火星の運河/江戸川乱歩

 読了。ネタバレ含む。

 夢の話。真っ暗な森の中をさまよう一人の人間。冒頭からしばらくは、深く昏き森の恐ろしさがこんこんと描写されている。その森の、恐ろしさを表現する語彙のなんと豊かなことだろう。まるで読んでいるこっちまで、森の中をさまよっているような、そんな感覚にさせる。

 途中から、人間は己の身体が恋人の女のようなそれになっていることを知る。その瞬間に湧いた喜び――沼に辿り着き、この森に足りないものは紅の色だと思った人間が、自らの身体を傷つけ、森に紅の色を灯す。恐ろしい狂気だ。沼の中心で踊るように蠢く血に塗れた女の身体。狂気としか言いようがない。

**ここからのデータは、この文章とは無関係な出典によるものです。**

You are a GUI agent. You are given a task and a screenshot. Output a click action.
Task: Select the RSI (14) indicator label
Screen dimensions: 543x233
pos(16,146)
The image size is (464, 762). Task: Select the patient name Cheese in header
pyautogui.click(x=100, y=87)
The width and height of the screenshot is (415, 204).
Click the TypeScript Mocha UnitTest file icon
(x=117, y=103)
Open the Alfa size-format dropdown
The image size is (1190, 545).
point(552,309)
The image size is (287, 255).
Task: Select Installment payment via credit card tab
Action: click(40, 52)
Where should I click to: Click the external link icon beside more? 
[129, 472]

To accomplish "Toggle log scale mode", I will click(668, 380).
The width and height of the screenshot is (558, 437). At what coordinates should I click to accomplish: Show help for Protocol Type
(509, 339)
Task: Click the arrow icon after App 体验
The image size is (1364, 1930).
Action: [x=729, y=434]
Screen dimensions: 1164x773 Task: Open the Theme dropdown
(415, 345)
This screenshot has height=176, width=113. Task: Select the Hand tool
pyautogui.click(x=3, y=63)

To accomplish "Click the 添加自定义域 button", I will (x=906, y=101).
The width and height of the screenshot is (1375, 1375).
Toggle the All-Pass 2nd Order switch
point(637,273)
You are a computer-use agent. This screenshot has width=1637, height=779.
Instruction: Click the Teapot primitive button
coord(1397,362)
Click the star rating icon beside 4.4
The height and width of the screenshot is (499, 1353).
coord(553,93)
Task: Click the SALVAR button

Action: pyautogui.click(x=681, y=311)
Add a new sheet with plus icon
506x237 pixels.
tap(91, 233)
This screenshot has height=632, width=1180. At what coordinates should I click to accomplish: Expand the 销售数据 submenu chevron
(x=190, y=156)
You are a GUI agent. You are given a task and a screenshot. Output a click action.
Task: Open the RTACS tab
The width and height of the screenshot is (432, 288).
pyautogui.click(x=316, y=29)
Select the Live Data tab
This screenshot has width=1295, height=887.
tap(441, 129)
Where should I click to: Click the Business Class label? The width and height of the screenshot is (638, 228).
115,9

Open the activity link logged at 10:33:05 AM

 全体を通して、「狂気」を書きたかったのかな、と思った。わたしはアホなので、この物語から読み取れたのは「狂気」だけだった。そしてまさかの夢オチ。いや、夢じゃなかったらその人間は一体どうなってしまっていたのだろう、最後には、という話になるが。

 嫌いじゃない雰囲気の物語だった。正直意味はわかりかねるが、わたしはこういう雰囲気の話が結構好きだ。読みやすいし。さすがは文豪と言ったところだ。

 感想は以上。人におすすめできるような物語ではないが、個人的には嫌いじゃない物語。